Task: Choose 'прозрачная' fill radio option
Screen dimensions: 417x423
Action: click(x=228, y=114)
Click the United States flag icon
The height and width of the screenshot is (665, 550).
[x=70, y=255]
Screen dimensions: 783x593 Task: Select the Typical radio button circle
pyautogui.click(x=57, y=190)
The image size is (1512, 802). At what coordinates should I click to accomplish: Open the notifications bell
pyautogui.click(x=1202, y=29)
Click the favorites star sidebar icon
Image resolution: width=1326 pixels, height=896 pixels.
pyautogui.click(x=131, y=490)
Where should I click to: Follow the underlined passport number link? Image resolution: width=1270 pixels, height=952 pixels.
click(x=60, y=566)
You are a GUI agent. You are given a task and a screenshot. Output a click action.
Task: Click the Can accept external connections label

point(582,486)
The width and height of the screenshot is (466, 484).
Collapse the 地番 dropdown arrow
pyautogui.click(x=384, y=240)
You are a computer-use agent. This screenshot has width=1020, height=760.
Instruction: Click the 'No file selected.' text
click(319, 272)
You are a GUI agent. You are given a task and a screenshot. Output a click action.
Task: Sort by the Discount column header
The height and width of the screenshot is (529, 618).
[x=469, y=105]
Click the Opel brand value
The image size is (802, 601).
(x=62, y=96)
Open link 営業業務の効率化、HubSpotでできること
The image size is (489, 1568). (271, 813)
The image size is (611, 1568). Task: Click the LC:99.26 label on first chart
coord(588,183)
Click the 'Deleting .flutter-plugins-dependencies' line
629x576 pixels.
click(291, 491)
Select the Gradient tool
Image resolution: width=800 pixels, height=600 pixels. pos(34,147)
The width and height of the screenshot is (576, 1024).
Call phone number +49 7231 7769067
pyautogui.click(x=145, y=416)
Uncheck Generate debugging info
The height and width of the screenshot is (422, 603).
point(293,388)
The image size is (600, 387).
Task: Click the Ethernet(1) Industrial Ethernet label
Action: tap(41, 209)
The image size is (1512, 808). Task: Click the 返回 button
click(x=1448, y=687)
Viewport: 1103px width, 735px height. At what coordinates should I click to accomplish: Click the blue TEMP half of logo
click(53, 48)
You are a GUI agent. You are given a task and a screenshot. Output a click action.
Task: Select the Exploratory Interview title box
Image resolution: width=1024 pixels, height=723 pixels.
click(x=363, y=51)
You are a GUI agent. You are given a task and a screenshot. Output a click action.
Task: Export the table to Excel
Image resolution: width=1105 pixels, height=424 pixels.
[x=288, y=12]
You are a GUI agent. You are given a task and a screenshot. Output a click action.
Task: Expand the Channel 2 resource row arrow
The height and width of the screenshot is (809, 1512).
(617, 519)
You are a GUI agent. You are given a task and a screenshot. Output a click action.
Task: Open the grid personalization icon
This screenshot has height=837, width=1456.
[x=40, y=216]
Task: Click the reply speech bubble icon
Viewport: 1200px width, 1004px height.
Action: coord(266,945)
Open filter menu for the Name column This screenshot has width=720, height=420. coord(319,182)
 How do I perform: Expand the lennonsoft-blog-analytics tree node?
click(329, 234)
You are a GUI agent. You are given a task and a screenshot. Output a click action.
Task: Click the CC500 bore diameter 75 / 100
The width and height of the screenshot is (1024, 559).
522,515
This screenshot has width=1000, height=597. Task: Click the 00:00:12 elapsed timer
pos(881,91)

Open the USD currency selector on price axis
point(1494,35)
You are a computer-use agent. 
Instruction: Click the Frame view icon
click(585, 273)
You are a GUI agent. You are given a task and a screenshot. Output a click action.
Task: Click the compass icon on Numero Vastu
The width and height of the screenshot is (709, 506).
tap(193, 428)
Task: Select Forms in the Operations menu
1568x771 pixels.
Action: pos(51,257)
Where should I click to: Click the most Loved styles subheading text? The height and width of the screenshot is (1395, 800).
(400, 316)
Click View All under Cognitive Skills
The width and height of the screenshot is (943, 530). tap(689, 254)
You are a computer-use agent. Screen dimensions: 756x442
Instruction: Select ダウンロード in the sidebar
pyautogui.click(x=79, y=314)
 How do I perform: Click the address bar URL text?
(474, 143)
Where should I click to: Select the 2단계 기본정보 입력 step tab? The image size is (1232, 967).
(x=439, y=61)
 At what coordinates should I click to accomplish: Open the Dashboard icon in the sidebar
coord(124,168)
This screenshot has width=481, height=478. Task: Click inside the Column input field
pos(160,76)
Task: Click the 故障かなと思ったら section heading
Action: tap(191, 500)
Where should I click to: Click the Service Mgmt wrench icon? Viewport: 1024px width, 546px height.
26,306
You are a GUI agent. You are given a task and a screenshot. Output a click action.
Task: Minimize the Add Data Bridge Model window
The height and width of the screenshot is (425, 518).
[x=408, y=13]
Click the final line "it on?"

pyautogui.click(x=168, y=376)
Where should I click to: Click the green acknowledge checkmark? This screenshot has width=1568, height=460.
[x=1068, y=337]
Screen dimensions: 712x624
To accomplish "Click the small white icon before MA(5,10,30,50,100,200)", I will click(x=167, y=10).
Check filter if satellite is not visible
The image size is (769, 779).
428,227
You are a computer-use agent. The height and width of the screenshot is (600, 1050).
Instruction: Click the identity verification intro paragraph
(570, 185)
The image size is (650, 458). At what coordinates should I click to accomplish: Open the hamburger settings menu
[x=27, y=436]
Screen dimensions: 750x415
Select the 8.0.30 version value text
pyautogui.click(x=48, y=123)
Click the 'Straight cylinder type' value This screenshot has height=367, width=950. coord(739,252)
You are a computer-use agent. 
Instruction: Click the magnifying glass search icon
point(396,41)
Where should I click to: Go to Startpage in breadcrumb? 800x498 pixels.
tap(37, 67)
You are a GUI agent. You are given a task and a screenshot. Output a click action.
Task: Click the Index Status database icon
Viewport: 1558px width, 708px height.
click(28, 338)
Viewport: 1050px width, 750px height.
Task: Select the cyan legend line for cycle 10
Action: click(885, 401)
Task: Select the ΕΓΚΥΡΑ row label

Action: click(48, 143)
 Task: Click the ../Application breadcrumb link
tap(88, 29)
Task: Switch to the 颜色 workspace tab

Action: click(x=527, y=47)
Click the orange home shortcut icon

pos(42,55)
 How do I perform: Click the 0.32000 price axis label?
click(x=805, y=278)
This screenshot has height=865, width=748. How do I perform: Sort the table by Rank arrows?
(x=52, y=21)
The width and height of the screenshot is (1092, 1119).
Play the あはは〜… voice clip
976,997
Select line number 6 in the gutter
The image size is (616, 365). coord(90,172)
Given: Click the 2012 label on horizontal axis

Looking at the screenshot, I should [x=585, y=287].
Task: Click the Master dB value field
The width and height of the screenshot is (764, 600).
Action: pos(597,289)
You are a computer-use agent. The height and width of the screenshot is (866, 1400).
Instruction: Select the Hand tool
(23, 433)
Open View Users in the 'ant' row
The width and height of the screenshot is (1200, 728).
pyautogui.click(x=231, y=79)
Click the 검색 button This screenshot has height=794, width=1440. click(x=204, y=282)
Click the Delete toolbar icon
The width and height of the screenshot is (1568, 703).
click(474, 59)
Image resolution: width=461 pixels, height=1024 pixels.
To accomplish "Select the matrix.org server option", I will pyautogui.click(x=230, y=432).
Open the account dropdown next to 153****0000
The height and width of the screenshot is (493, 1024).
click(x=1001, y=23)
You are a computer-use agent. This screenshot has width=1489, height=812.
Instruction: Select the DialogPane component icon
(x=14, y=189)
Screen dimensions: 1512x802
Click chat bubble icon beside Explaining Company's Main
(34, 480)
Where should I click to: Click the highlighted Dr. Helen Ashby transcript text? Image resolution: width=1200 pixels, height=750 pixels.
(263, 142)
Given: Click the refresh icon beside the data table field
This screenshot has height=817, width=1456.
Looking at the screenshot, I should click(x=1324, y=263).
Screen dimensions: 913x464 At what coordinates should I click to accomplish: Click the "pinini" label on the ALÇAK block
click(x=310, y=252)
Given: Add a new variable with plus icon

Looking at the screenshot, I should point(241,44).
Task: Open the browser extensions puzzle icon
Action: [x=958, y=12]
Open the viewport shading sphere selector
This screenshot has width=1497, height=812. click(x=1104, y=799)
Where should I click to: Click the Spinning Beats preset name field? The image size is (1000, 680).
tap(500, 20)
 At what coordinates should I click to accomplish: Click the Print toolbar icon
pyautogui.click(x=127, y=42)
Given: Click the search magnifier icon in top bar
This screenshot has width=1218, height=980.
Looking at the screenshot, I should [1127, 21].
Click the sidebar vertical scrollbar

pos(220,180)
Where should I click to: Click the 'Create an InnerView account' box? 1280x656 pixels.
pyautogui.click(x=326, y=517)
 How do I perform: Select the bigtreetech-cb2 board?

═══

> **What is asked**
Render the lines between the one holding "has width=1020, height=760." and the one holding "click(x=363, y=51)", inclusive, as a Markdown table with the columns Row and Line. Number the rows from 1 and leave out any blank lines.

> **Full response**
| Row | Line |
|---|---|
| 1 | You are a computer-use agent. This screenshot has width=1020, height=760. |
| 2 | Instruction: Click the 'No file selected.' text |
| 3 | click(319, 272) |
| 4 | You are a GUI agent. You are given a task and a screenshot. Output a click action. |
| 5 | Task: Sort by the Discount column header |
| 6 | The height and width of the screenshot is (529, 618). |
| 7 | [x=469, y=105] |
| 8 | Click the Opel brand value |
| 9 | The image size is (802, 601). |
| 10 | (x=62, y=96) |
| 11 | Open link 営業業務の効率化、HubSpotでできること |
| 12 | The image size is (489, 1568). (271, 813) |
| 13 | The image size is (611, 1568). Task: Click the LC:99.26 label on first chart |
| 14 | coord(588,183) |
| 15 | Click the 'Deleting .flutter-plugins-dependencies' line |
| 16 | 629x576 pixels. |
| 17 | click(291, 491) |
| 18 | Select the Gradient tool |
| 19 | Image resolution: width=800 pixels, height=600 pixels. pos(34,147) |
| 20 | The width and height of the screenshot is (576, 1024). |
| 21 | Call phone number +49 7231 7769067 |
| 22 | pyautogui.click(x=145, y=416) |
| 23 | Uncheck Generate debugging info |
| 24 | The height and width of the screenshot is (422, 603). |
| 25 | point(293,388) |
| 26 | The image size is (600, 387). |
| 27 | Task: Click the Ethernet(1) Industrial Ethernet label |
| 28 | Action: tap(41, 209) |
| 29 | The image size is (1512, 808). Task: Click the 返回 button |
| 30 | click(x=1448, y=687) |
| 31 | Viewport: 1103px width, 735px height. At what coordinates should I click to accomplish: Click the blue TEMP half of logo |
| 32 | click(53, 48) |
| 33 | You are a GUI agent. You are given a task and a screenshot. Output a click action. |
| 34 | Task: Select the Exploratory Interview title box |
| 35 | Image resolution: width=1024 pixels, height=723 pixels. |
| 36 | click(x=363, y=51) |